Banesco USA looks to benefit Puerto Rico with $250M federal injection
Banesco USA has closed on a $250 million investment from the U.S. Department of the Treasury’s Emergency Capital Investment Program, which will allow it to increase lending and provide financial impact to minority borrowers, minority-owned businesses, small businesses, and borrowers located in underserved or minority communities in South Florida and Puerto Rico.
Bank officials said that Banesco USA is the only bank recipient of ECIP located in Florida or Puerto Rico and the investment amount received is greater than the $237.5 million it was initially approved for under ECIP, announced in December 2021.
“Having access to even more ECIP capital than expected means Banesco USA is able to further expand our lending capabilities to our South Florida and Puerto Rico communities,” said Calixto (Cali) García-Vélez, CEO of Banesco USA. “The ECIP funding enables us to leave a lasting impact that will be seen for years to come.”
The economic effects of the COVID-19 pandemic, inflation and a lack of support have left communities struggling, especially those disproportionately impacted, and the investment of more than $8.7 billion by the U.S. Treasury through ECIP enables mission-motivated community financial institutions to help those communities, bank officials said.

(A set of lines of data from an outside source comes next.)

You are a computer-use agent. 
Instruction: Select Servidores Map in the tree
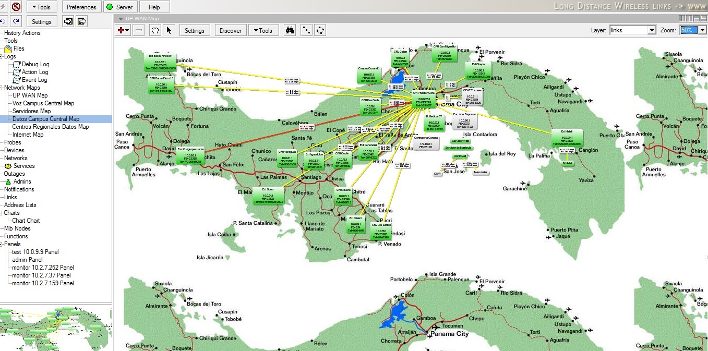[31, 111]

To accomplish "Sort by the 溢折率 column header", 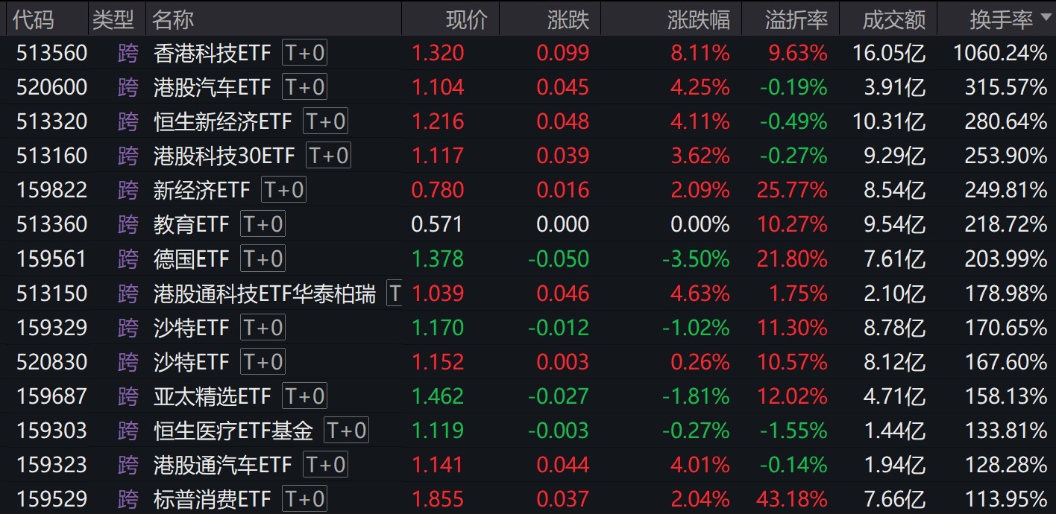I will coord(796,20).
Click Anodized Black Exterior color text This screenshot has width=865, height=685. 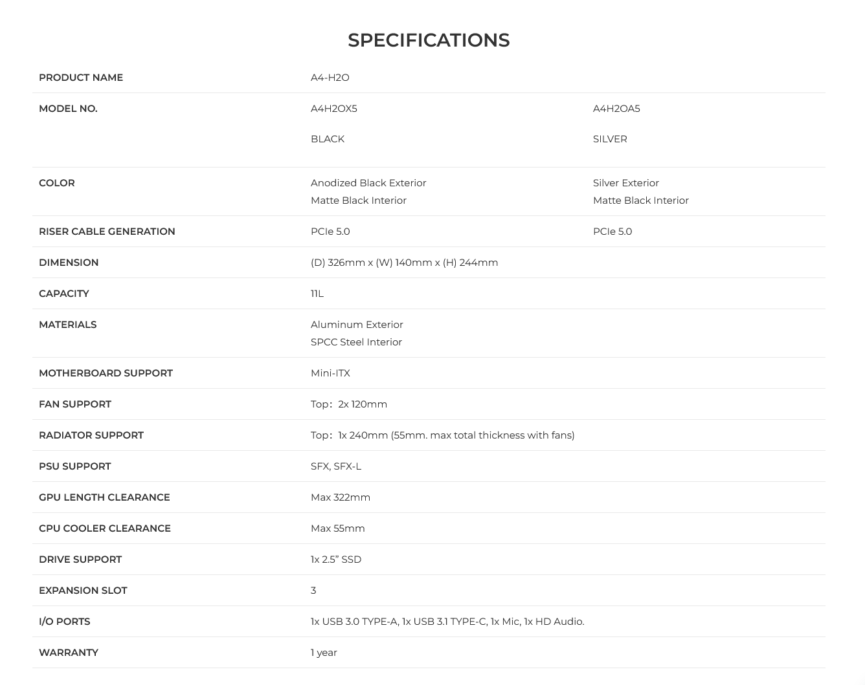pyautogui.click(x=368, y=183)
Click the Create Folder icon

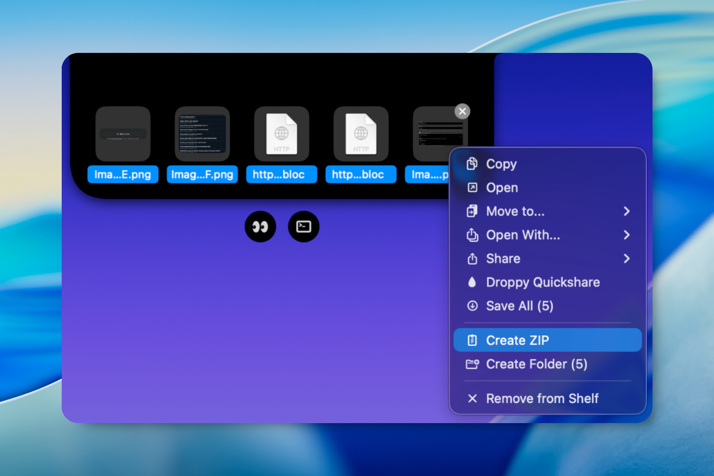[x=472, y=364]
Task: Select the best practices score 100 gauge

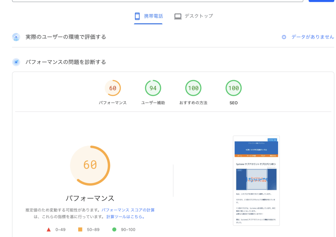Action: click(x=193, y=88)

As a minority-led MDI (Minority Depository Institution), Banesco USA will use the capital to further support minority borrowers, small businesses and projects which deliver significant community economic benefits in the predominantly minority communities it serves.
“We’re very enthusiastic about Puerto Rico because we see signs of recovery and a lot of excitement in the market. With this capital injection, Banesco will be an active participant in the island’s economic recovery,” said García-Vélez, who was appointed to his post in the latter half of 2021, as News is my Business reported.
Prior to joining Banesco, he served as the executive vice president of First BanCorp and as regional executive of FirstBank Florida, a subsidiary of First BanCorp. Before that, he served as president and CEO of the former Doral Bank in Puerto Rico, which gave him first-hand knowledge of the local market.
The executive, who met with Puerto Rico business reporters to discuss Banesco’s plans, also confirmed that the institution is looking to expand its footprint across the island. At present, it has a single branch in Hato Rey.
“We’re recruiting talent to expand our reach in the commercial segment, which is what we serve,” said García-Vélez.
“We’re also evaluating some locations in the western and southern areas to open branches in those markets because, although we have all the technological tools to serve them, we want to have that geographical proximity that’s also important for some commercial clients,” he said.